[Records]
##########

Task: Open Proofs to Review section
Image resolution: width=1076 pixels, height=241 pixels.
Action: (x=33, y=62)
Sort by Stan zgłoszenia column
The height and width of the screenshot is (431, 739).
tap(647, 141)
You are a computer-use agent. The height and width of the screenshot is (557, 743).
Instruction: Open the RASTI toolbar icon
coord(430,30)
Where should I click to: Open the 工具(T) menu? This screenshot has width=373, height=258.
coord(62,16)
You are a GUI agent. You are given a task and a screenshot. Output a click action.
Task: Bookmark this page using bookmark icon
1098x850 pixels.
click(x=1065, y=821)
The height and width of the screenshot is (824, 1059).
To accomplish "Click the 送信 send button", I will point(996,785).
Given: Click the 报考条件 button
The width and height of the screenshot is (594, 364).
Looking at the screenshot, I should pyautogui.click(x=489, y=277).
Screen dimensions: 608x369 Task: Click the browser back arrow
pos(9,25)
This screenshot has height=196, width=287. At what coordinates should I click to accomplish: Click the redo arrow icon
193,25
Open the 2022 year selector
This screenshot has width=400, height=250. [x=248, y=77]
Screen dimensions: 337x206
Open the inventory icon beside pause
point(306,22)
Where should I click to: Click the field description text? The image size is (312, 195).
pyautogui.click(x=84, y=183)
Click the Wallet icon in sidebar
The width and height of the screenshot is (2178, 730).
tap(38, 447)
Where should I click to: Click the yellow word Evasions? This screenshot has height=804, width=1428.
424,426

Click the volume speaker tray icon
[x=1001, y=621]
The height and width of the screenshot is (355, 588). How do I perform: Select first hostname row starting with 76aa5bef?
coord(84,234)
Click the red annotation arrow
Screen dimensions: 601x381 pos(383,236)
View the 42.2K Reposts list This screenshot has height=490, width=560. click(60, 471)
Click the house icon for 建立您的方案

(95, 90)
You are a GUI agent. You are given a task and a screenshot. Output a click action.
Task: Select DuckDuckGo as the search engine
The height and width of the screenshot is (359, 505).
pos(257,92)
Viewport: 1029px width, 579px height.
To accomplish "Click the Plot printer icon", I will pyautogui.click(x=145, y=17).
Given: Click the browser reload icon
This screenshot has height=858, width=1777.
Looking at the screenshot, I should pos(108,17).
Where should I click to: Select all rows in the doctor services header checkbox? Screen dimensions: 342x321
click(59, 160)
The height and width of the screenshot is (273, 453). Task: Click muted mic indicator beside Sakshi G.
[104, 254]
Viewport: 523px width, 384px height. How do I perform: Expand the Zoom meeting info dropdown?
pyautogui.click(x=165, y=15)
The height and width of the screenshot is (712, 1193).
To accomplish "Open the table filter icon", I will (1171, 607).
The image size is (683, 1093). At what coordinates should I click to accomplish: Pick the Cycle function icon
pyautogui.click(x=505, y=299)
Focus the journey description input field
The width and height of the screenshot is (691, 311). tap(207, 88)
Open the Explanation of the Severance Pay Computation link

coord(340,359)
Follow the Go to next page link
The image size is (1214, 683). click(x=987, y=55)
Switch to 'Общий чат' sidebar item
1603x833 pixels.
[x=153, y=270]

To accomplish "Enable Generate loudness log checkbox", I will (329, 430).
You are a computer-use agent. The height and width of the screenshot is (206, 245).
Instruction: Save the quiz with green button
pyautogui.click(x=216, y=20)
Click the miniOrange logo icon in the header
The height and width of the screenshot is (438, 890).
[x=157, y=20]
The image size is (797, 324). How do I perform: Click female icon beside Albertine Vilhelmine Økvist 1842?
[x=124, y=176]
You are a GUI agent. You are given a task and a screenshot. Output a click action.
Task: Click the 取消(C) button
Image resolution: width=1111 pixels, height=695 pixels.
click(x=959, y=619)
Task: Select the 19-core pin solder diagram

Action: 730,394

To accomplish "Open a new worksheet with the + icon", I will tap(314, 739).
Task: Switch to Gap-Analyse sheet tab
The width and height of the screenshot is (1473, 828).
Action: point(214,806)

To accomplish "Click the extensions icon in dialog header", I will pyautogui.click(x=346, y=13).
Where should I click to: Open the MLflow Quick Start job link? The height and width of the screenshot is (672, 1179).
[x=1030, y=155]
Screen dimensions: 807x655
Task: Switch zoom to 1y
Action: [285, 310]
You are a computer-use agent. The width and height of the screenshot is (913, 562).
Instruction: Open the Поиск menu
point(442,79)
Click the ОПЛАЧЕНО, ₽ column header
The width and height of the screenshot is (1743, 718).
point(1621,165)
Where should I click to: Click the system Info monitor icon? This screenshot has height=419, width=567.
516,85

##########

#### Objective
Count the lines in the listing above that contain the string "Switch", and give only the number.

#### Result of the task
3